| INSTRUCTIONS FOR THE TASK |
Reproduce every one of the rows below verbatim, with no changes to any character.

------------------------------------------------------------------------

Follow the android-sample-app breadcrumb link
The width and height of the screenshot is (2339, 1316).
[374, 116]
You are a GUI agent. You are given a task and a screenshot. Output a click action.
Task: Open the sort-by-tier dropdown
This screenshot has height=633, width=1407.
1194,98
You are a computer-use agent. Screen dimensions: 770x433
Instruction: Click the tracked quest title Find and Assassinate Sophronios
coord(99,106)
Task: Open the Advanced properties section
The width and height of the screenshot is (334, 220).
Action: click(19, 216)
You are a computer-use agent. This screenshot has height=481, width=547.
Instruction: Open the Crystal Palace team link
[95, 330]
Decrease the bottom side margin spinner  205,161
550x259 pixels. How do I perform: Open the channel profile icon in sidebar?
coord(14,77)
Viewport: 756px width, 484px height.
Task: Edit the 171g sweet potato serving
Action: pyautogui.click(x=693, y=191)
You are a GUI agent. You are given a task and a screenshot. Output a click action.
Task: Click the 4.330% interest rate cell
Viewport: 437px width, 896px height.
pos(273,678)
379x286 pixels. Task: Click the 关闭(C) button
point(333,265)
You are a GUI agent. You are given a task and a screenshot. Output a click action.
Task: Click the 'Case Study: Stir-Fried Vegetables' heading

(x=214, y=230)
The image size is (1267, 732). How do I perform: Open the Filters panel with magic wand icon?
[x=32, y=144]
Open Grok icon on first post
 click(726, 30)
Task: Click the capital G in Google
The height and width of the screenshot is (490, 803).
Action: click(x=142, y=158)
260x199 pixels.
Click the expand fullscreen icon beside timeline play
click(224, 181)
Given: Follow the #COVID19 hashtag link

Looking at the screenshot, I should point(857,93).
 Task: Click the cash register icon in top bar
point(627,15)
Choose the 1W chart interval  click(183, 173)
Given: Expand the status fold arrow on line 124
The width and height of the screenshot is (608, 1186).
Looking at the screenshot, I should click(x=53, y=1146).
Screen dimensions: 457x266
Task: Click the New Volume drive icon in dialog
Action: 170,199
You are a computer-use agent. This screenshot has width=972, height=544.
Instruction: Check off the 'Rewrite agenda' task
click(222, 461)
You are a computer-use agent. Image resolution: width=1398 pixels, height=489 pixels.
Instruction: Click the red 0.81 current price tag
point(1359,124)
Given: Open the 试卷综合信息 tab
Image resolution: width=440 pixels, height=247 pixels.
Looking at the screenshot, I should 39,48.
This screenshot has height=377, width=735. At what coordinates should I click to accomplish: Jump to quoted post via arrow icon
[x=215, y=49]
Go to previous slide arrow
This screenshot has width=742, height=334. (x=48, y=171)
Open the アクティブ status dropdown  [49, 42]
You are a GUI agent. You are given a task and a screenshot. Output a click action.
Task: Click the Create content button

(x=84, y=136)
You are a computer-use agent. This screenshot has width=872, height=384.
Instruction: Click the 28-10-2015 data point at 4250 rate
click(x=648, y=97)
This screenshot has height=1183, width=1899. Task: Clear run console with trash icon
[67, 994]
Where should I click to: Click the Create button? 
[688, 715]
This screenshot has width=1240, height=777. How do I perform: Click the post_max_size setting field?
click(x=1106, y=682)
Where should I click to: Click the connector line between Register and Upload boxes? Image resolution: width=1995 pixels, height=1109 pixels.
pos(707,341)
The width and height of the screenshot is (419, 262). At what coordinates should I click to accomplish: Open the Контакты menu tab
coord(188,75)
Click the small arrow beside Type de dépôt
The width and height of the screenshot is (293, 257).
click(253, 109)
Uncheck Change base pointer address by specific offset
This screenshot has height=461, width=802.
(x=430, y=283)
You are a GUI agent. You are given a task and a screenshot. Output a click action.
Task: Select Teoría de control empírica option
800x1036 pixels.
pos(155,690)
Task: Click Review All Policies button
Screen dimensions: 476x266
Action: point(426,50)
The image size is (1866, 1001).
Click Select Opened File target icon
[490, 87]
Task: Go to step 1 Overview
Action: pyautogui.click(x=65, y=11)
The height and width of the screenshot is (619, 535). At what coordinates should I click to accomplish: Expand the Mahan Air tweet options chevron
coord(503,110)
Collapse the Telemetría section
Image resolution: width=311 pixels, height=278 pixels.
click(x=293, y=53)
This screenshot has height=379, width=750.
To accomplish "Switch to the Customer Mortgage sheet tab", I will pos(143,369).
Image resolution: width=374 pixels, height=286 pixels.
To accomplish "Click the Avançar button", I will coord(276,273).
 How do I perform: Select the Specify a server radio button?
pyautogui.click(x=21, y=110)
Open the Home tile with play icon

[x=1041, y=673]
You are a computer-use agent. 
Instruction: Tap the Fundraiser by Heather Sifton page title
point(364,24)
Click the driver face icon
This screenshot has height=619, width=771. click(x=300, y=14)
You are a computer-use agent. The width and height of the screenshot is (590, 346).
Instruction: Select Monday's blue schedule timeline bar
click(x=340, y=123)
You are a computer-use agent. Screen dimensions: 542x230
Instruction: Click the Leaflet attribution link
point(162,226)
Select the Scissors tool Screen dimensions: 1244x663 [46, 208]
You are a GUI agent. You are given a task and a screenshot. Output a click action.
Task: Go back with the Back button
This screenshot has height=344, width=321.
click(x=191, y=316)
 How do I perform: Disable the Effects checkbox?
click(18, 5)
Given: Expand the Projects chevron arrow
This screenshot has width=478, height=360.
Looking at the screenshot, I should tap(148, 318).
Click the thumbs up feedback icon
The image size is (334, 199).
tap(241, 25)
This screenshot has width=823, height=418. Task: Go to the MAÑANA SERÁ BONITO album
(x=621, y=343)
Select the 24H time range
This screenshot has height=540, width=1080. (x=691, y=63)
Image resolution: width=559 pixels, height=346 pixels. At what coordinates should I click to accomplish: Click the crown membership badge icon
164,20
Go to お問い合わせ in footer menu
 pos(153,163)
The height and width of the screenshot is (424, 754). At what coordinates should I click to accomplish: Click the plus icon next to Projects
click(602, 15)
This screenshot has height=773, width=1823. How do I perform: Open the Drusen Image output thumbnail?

------------------------------------------------------------------------

| RESULT OF THE TASK |
Follow the android-sample-app breadcrumb link
The width and height of the screenshot is (2339, 1316).
[374, 116]
You are a GUI agent. You are given a task and a screenshot. Output a click action.
Task: Open the sort-by-tier dropdown
This screenshot has height=633, width=1407.
1194,98
You are a computer-use agent. Screen dimensions: 770x433
Instruction: Click the tracked quest title Find and Assassinate Sophronios
coord(99,106)
Task: Open the Advanced properties section
The width and height of the screenshot is (334, 220).
Action: click(19, 216)
You are a computer-use agent. This screenshot has height=481, width=547.
Instruction: Open the Crystal Palace team link
[95, 330]
Decrease the bottom side margin spinner  205,161
550x259 pixels. How do I perform: Open the channel profile icon in sidebar?
coord(14,77)
Viewport: 756px width, 484px height.
Task: Edit the 171g sweet potato serving
Action: pyautogui.click(x=693, y=191)
You are a GUI agent. You are given a task and a screenshot. Output a click action.
Task: Click the 4.330% interest rate cell
Viewport: 437px width, 896px height.
pos(273,678)
379x286 pixels. Task: Click the 关闭(C) button
point(333,265)
You are a GUI agent. You are given a task and a screenshot. Output a click action.
Task: Click the 'Case Study: Stir-Fried Vegetables' heading

(x=214, y=230)
The image size is (1267, 732). How do I perform: Open the Filters panel with magic wand icon?
[x=32, y=144]
Open Grok icon on first post
 click(726, 30)
Task: Click the capital G in Google
The height and width of the screenshot is (490, 803).
Action: click(x=142, y=158)
260x199 pixels.
Click the expand fullscreen icon beside timeline play
click(224, 181)
Given: Follow the #COVID19 hashtag link

Looking at the screenshot, I should point(857,93).
 Task: Click the cash register icon in top bar
point(627,15)
Choose the 1W chart interval  click(183, 173)
Given: Expand the status fold arrow on line 124
The width and height of the screenshot is (608, 1186).
Looking at the screenshot, I should click(x=53, y=1146).
Screen dimensions: 457x266
Task: Click the New Volume drive icon in dialog
Action: 170,199
You are a computer-use agent. This screenshot has width=972, height=544.
Instruction: Check off the 'Rewrite agenda' task
click(222, 461)
You are a computer-use agent. Image resolution: width=1398 pixels, height=489 pixels.
Instruction: Click the red 0.81 current price tag
point(1359,124)
Given: Open the 试卷综合信息 tab
Image resolution: width=440 pixels, height=247 pixels.
Looking at the screenshot, I should 39,48.
This screenshot has height=377, width=735. At what coordinates should I click to accomplish: Jump to quoted post via arrow icon
[x=215, y=49]
Go to previous slide arrow
This screenshot has width=742, height=334. (x=48, y=171)
Open the アクティブ status dropdown  [49, 42]
You are a GUI agent. You are given a task and a screenshot. Output a click action.
Task: Click the Create content button

(x=84, y=136)
You are a computer-use agent. This screenshot has width=872, height=384.
Instruction: Click the 28-10-2015 data point at 4250 rate
click(x=648, y=97)
This screenshot has height=1183, width=1899. Task: Clear run console with trash icon
[67, 994]
Where should I click to: Click the Create button? 
[688, 715]
This screenshot has width=1240, height=777. How do I perform: Click the post_max_size setting field?
click(x=1106, y=682)
Where should I click to: Click the connector line between Register and Upload boxes? Image resolution: width=1995 pixels, height=1109 pixels.
pos(707,341)
The width and height of the screenshot is (419, 262). At what coordinates should I click to accomplish: Open the Контакты menu tab
coord(188,75)
Click the small arrow beside Type de dépôt
The width and height of the screenshot is (293, 257).
click(253, 109)
Uncheck Change base pointer address by specific offset
This screenshot has height=461, width=802.
(x=430, y=283)
You are a GUI agent. You are given a task and a screenshot. Output a click action.
Task: Select Teoría de control empírica option
800x1036 pixels.
pos(155,690)
Task: Click Review All Policies button
Screen dimensions: 476x266
Action: point(426,50)
The image size is (1866, 1001).
Click Select Opened File target icon
[490, 87]
Task: Go to step 1 Overview
Action: pyautogui.click(x=65, y=11)
The height and width of the screenshot is (619, 535). At what coordinates should I click to accomplish: Expand the Mahan Air tweet options chevron
coord(503,110)
Collapse the Telemetría section
Image resolution: width=311 pixels, height=278 pixels.
click(x=293, y=53)
This screenshot has height=379, width=750.
To accomplish "Switch to the Customer Mortgage sheet tab", I will pos(143,369).
Image resolution: width=374 pixels, height=286 pixels.
To accomplish "Click the Avançar button", I will coord(276,273).
 How do I perform: Select the Specify a server radio button?
pyautogui.click(x=21, y=110)
Open the Home tile with play icon

[x=1041, y=673]
You are a computer-use agent. 
Instruction: Tap the Fundraiser by Heather Sifton page title
point(364,24)
Click the driver face icon
This screenshot has height=619, width=771. click(x=300, y=14)
You are a computer-use agent. The width and height of the screenshot is (590, 346).
Instruction: Select Monday's blue schedule timeline bar
click(x=340, y=123)
You are a computer-use agent. Screen dimensions: 542x230
Instruction: Click the Leaflet attribution link
point(162,226)
Select the Scissors tool Screen dimensions: 1244x663 [46, 208]
You are a GUI agent. You are given a task and a screenshot. Output a click action.
Task: Go back with the Back button
This screenshot has height=344, width=321.
click(x=191, y=316)
 How do I perform: Disable the Effects checkbox?
click(18, 5)
Given: Expand the Projects chevron arrow
This screenshot has width=478, height=360.
Looking at the screenshot, I should tap(148, 318).
Click the thumbs up feedback icon
The image size is (334, 199).
tap(241, 25)
This screenshot has width=823, height=418. Task: Go to the MAÑANA SERÁ BONITO album
(x=621, y=343)
Select the 24H time range
This screenshot has height=540, width=1080. (x=691, y=63)
Image resolution: width=559 pixels, height=346 pixels. At what coordinates should I click to accomplish: Click the crown membership badge icon
164,20
Go to お問い合わせ in footer menu
 pos(153,163)
The height and width of the screenshot is (424, 754). At what coordinates should I click to accomplish: Click the plus icon next to Projects
click(602, 15)
This screenshot has height=773, width=1823. How do I perform: Open the Drusen Image output thumbnail?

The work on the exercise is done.